# [Directions for this task]
Beginning at the line with "Image resolution: width=1329" in the records below, return each line up to and including the last, exactly as it stands, but not the pictures.

[Stored items from a collection]
---*---
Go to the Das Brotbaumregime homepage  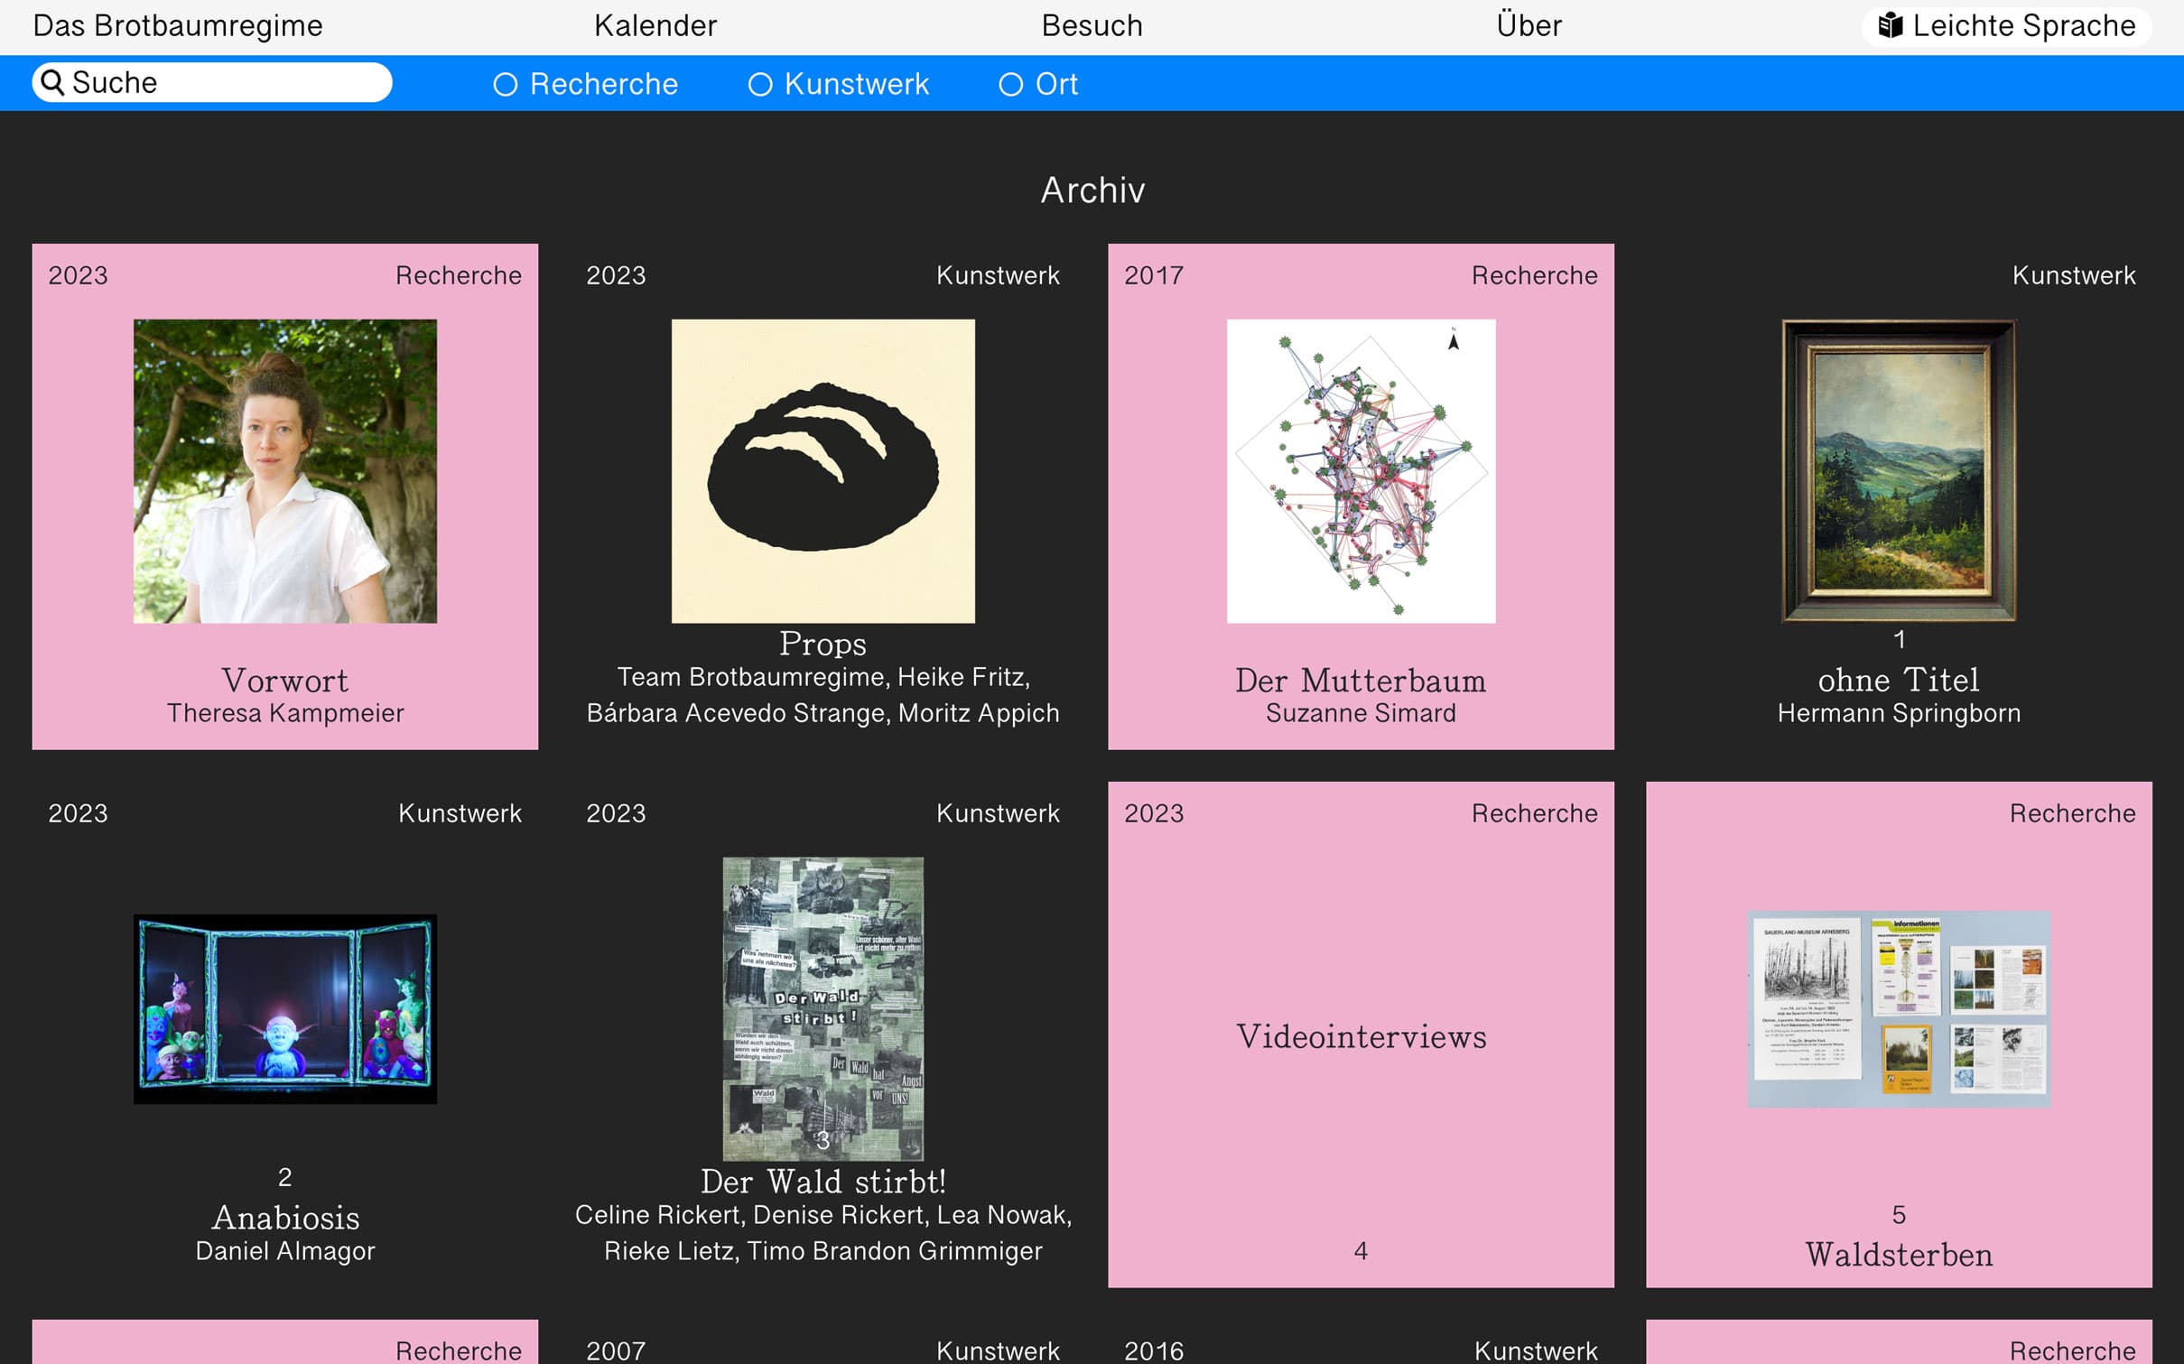[x=177, y=25]
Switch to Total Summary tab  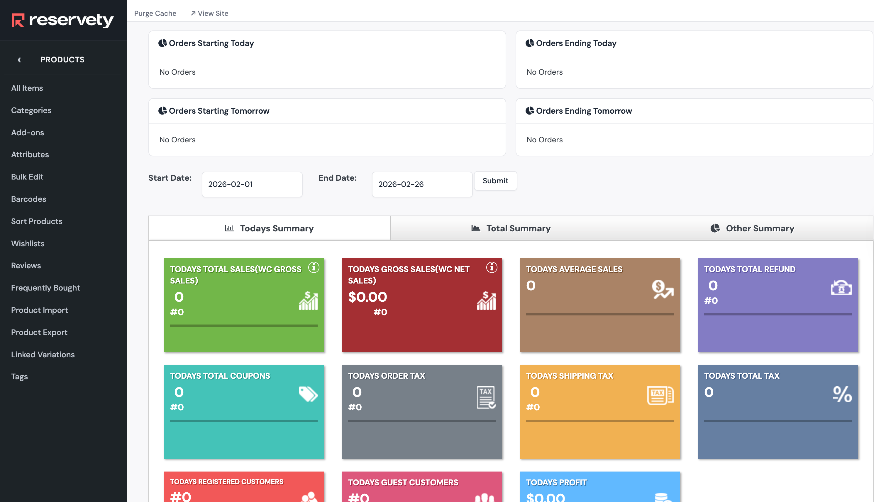pos(511,228)
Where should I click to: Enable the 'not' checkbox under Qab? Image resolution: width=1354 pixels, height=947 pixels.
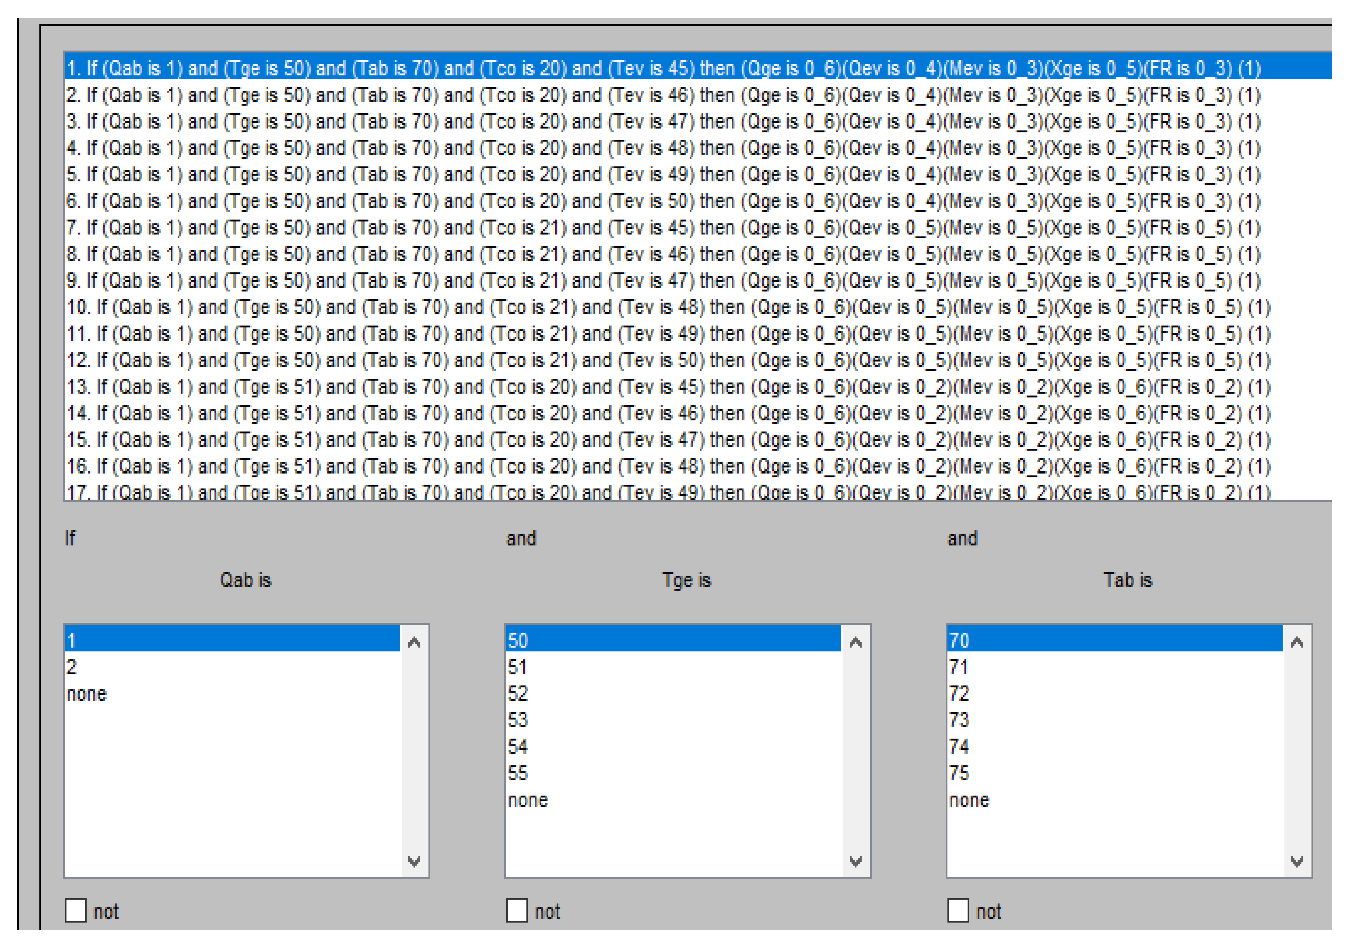75,910
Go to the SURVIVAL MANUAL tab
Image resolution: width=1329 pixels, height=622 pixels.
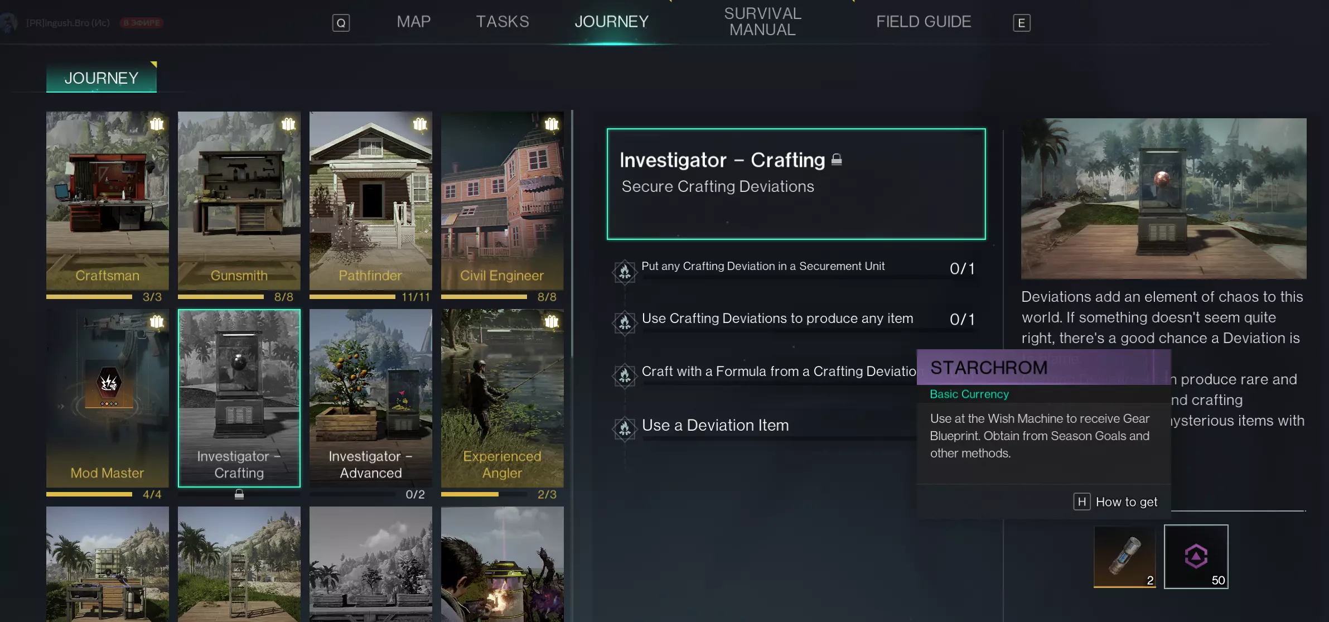click(x=762, y=22)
---*---
# [The completed task]
Image resolution: width=1329 pixels, height=622 pixels.
click(x=762, y=22)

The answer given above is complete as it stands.